Min Chinese dialect of Hainan, China

The Haikou dialect is a topolect of Chinese and a subvariety of Hainanese spoken in Haikou, the capital of the Hainan province and island of China.

== Phonology ==

The Haikou dialect has the following initials:

|  |  | Labial | Dental | Sibilant | Velar | Glottal |
| Stop / Affricate | voiceless |  | t | ts | k | ʔ |
| voiced implosive | ɓ | ɗ |  |  |  |
| Nasal |  | m | n |  | ŋ |  |
| Fricative | voiceless | f |  | s | x | h |
| voiced | v |  | z |  |  |
| Lateral |  |  | l |  |  |  |

The finals are:

| Vocalic codas |  |  | Nasal codas |  |  | Stop codas |  |  |
|---|---|---|---|---|---|---|---|---|
| a | ai | au | am |  | aŋ | ap |  | ak |
| ia |  | iau | iam |  | iaŋ | iap |  | iak |
| ua | uai |  |  |  | uaŋ |  |  | uak |
| ɛ | e |  |  |  | eŋ |  |  | ek |
| ue |  |  |  |  |  |  |  |  |
| o | ɔi | ɔu | ɔm |  | ɔŋ | ɔp |  | ɔk |
| io |  |  |  |  | iɔŋ |  |  | iɔk |
| i |  | iu | im | in |  | ip | it |  |
| u | ui |  |  | un | oŋ |  | uk | ok |

There are also two syllabic nasals, /m̩/ and /ŋ̍/.

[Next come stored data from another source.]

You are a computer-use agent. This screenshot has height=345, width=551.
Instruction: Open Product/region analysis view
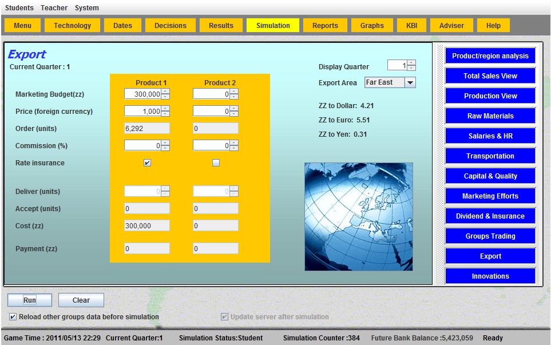click(x=490, y=56)
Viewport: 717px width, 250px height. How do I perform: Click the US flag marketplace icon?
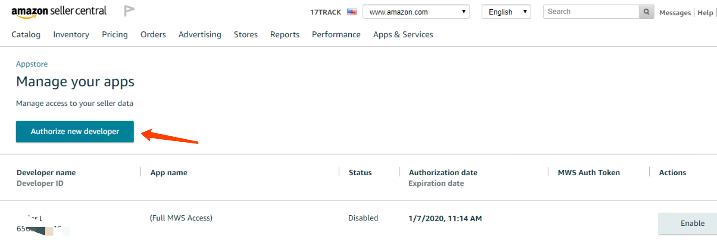click(x=352, y=12)
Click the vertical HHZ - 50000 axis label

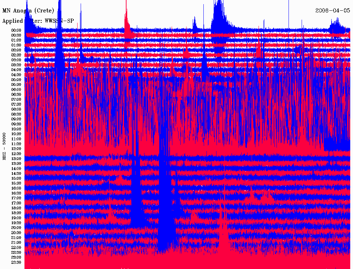point(4,146)
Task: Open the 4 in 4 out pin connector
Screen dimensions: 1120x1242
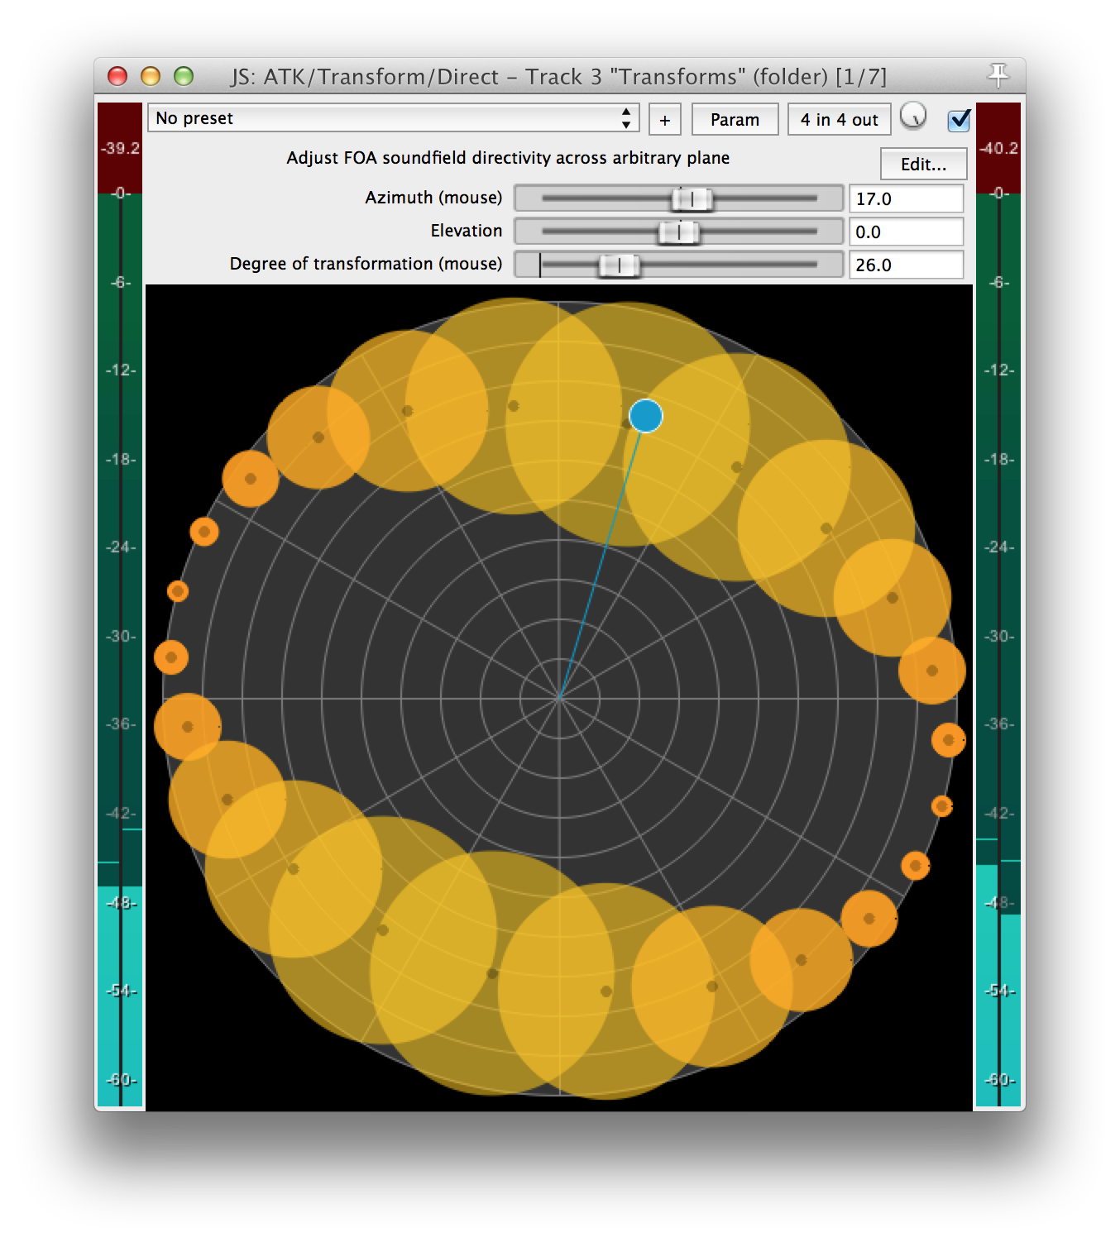Action: [839, 120]
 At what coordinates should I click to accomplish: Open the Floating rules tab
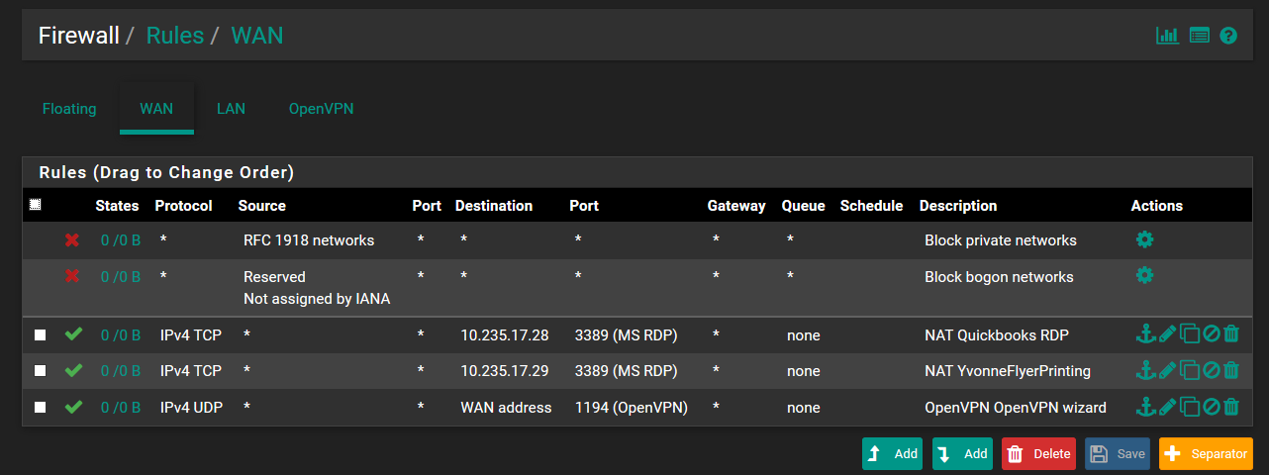tap(69, 109)
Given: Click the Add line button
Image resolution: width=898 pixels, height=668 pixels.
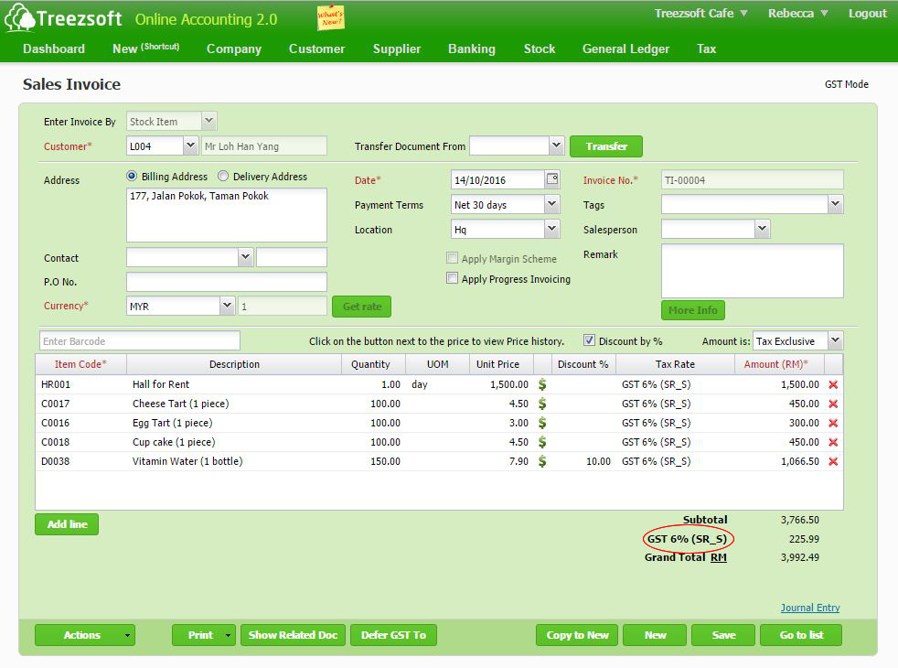Looking at the screenshot, I should click(x=67, y=524).
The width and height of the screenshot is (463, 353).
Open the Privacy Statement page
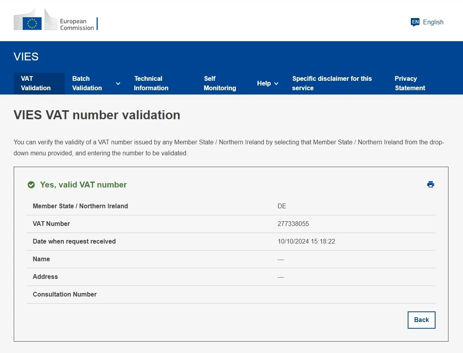410,83
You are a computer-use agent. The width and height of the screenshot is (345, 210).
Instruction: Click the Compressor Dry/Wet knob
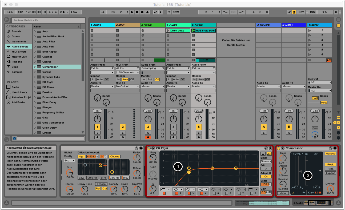pyautogui.click(x=330, y=189)
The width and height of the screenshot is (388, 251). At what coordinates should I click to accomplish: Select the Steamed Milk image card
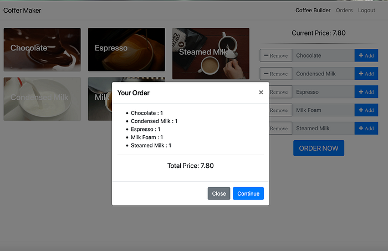click(x=211, y=54)
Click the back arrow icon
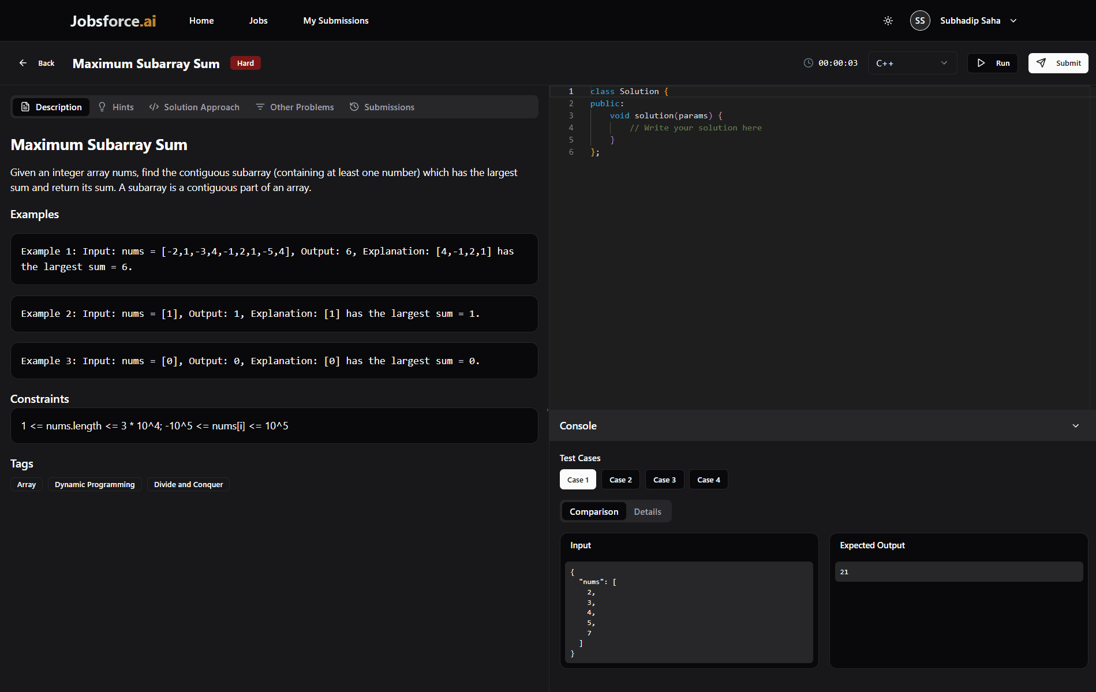 tap(23, 63)
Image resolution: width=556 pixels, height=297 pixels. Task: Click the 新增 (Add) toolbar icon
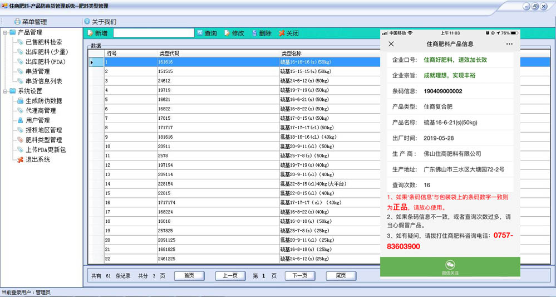coord(91,33)
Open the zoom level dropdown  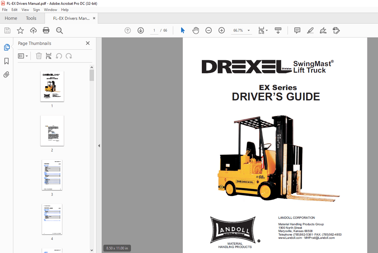click(248, 30)
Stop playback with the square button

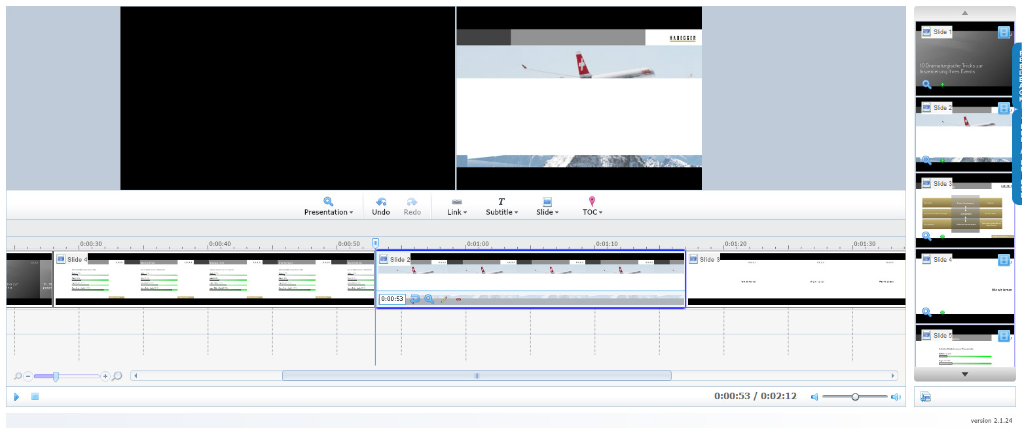click(x=35, y=397)
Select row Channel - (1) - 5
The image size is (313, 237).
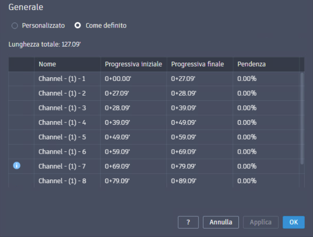pyautogui.click(x=62, y=137)
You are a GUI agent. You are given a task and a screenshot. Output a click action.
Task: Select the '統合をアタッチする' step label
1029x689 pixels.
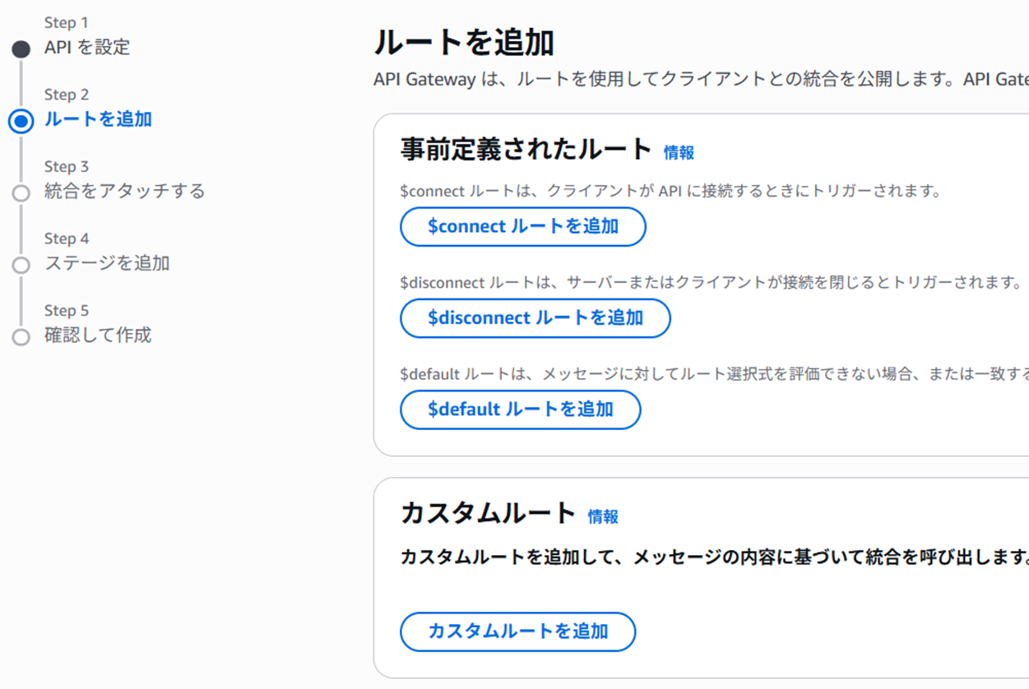[125, 192]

The tone categories (described using Chao tone letters) are:

|  | level | rising | departing | entering |
| upper | ˨˦ | ˨˩˧ | ˧˥ | ˥ |
| lower | ˨˩ | ˧ |  | ˧ |
ʔ˥

== See also ==
- Hainan Romanized

== Sources ==
- Chen, Hongmai (1996). "Hǎikǒu fāngyán cídiǎn"
- Yan, Margaret Mian (2006). "Introduction to Chinese Dialectology"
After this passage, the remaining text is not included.